Newspaper reporters, and I have known quite a few, are a breed all of their own, characters you might call them They are supposed to find out facts about anything that happens to most anybody - someday it might be a high egghead and the next an urgent interview with a Madam. This usually makes them at home with anybody from Billy the Boodler to an Arch Bishop.

A reporter usually has some paper and a pencil but used them sparingly and carries names, addresses, ages and dates in his head and makes no more mistakes than a citizen filling out his income tax. As characters they are interesting, and their individuality is of the highest order, as lots of story and movie writers know and make use of.

One I know, George Stark, new president of the Michigan Historical Society and doing a good job. He has maybe written and reported more events from births to deaths than any reporter in Detroit. He is a fit subject for a good sized book on his own life filled with humor, excitement, wise cracks and plenty of adventure. Some of the reporters of that earlier period with Stark were C.C. Bradner, Al Weeks, (unknown), and (unknown) never a more adventurous group ever interviewed or looked for news in any city of this country. Bradner who wrote a column, and had a radio broadcast, was a wonderful guy who was loved by all the natives who heard his soft gift of tongue which occasionally has a blur in it and often he needed assistance with his speeches but to his audience he had a heart of gold. Often I saw the other reporters sitting around the table, in a bar room, helping him get ideas for his column and all he did was nod his head and believe me, or not, those columns were works of art. He was a man you could ask for advice and it was good sound advice as I really found out.

> _Raw data_:
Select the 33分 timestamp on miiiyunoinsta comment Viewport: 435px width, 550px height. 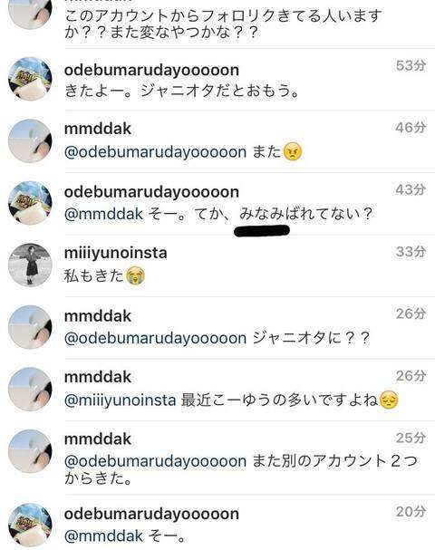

--

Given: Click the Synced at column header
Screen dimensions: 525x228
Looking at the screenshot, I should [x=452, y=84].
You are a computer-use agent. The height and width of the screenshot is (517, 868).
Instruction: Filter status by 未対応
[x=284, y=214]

--

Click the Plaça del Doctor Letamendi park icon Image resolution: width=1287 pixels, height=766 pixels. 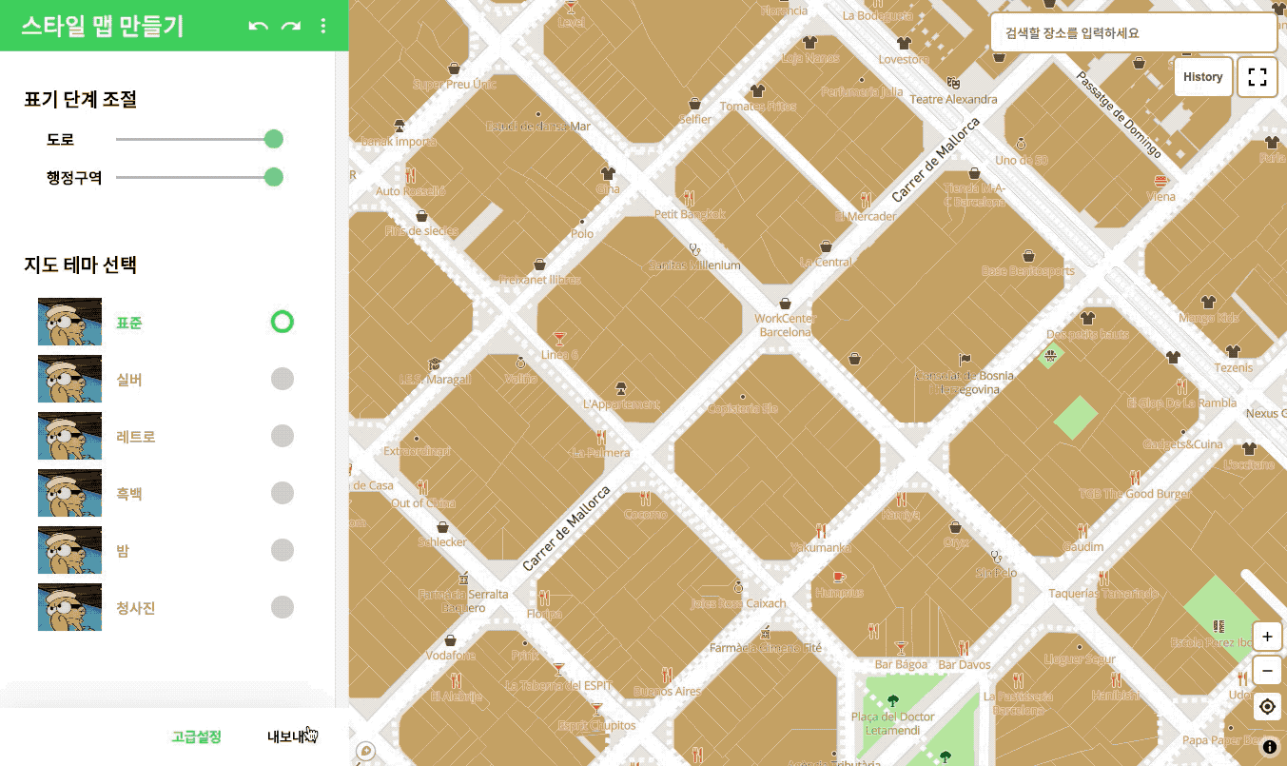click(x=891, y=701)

> _Task instructions_:
(a) In the piece on newspaper reporters, rewrite the paragraph beginning "A reporter usually has some paper" more briefly, keeping its main facts.
(b) According to the piece on newspaper reporters, who is the new president of the Michigan Historical Society?
(c) From the piece on newspaper reporters, copy the passage starting with "Newspaper reporters, and" and going on through "an Arch Bishop.".

> _Solutions for each task_:
(a) A reporter carries paper and a pencil but seldom uses them, keeping names, addresses, ages and dates in his head with few mistakes. Reporters are interesting characters with strong individuality, which many story and movie writers know and use.

(b) George Stark.

(c)
Newspaper reporters, and I have known quite a few, are a breed all of their own, characters you might call them They are supposed to find out facts about anything that happens to most anybody - someday it might be a high egghead and the next an urgent interview with a Madam. This usually makes them at home with anybody from Billy the Boodler to an Arch Bishop.